Several states have undertaken the responsibility of care provision to persons with disabling and severe mental illness throughout their life time. Several individuals with acute mental problems are dependent on these programs (Pataki, 2005). This extreme reliance is attributed to the vulnerabilities of these groups as a result of unemployment, poverty and their disability. Hence, programs of care and treatment of the mentally challenged persons command a major share for resources investment in the United States.
There are two classes of people that are served by the evidence based programs in the United States. They include adults under severe mental disorders, adolescents with extreme emotional stresses and children. In adults, the mental disorders that may occur in their old age are also covered under this mental care program. The authors of the article reveal the several treatment classifications that are available to match the preferences of the mental patients. The outcomes of the care scheme have been enhanced through interventions aimed at assisting families to cope with the mental cases of their own. Families are educated on particular mental conditions. In addition, there are several interventions that cover family problem solving trainings, support provision and communication. The programs contribute effectively to family welfare and improved patient functioning (Pataki, 2005).
Community based care is enhanced through the assertive community treatment program model.

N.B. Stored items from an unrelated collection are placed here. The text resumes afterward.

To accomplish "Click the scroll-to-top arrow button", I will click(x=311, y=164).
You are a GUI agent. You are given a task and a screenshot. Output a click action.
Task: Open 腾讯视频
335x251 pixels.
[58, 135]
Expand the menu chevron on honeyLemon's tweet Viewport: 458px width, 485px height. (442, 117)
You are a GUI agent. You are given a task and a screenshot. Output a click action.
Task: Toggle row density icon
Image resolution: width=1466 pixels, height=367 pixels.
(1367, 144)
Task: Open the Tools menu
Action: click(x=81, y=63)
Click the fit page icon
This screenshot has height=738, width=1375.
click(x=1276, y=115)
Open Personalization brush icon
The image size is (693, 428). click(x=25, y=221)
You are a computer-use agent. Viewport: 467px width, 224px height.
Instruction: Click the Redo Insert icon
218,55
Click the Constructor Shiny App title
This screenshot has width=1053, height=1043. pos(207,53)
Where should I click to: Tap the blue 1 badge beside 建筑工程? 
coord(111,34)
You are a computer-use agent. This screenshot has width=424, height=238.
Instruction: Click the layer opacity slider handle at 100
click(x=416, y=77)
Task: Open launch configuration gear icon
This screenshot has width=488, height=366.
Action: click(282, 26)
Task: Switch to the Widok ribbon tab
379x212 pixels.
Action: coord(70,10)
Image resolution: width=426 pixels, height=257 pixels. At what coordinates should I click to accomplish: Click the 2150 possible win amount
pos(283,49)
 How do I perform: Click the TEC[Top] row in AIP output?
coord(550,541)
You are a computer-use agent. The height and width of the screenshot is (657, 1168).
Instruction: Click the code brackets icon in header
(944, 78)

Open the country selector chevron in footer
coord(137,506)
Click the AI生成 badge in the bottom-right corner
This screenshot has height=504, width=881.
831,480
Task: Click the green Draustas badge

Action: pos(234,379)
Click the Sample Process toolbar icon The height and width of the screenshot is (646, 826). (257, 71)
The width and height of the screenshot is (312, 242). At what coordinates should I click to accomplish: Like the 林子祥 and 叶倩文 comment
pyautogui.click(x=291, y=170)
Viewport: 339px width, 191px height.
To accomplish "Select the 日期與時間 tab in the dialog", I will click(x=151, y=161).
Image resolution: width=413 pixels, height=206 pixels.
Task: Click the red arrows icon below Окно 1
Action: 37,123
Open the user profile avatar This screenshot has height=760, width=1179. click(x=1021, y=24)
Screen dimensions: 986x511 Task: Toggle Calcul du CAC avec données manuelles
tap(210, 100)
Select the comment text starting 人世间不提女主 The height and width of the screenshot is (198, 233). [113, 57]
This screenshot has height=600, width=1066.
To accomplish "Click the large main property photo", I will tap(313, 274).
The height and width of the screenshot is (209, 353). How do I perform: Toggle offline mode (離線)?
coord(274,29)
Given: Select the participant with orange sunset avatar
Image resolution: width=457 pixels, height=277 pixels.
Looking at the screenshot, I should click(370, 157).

There is substantial and reliable evidence that this model causes reductions in inpatient utilization and enhances the continuity of the outpatient care. The satisfaction of the patients under the community model is high. Similarly, the employment support that hires patients into competitive part time careers based on individuals’ preferences is a pillar in the evidence based models for mental care in the United States of America.
The evidence based programs are also practiced in other states in a less integrated mechanism. The programs cover the individuals with the mental disorders and have adequate provisions to help their families live with the mental challenges. In other states, implementation of these programs faces considerable huddles and this makes them temporal and seasonal. In the US, the implementation of these programs needs regular supervision to drive the whole process of mental care provision of the mental and substance abuse cases to reasonable success.
In conclusion, the success of services provided under the evidence based program relies on the quality of the workforce in place. Therefore, it is crucial to adopt openness and dynamism in the evidence based programs to suit the changing knowledge.
References
Dickey, B., & Azeni, H. (1996). Persons with dual diagnoses of substance abuse and major mental illness: their excess costs of psychiatric care. American Journal of Public Health. doi:10.2105/AJPH.86.7.973
Mitchell, G. D., Robertson, S., & Weber, G. (1992). A care Management Project for young Adults with Dual Diagnoses of Severe Mental Illness and Substance Abuse: A Service for People with Dual Diagnoses. Journal of Mental Health. doi:10.3109/09638239208991566
Pataki, E. (2005). Saving Lives in NewYork: Suicide Prevention and Public Health.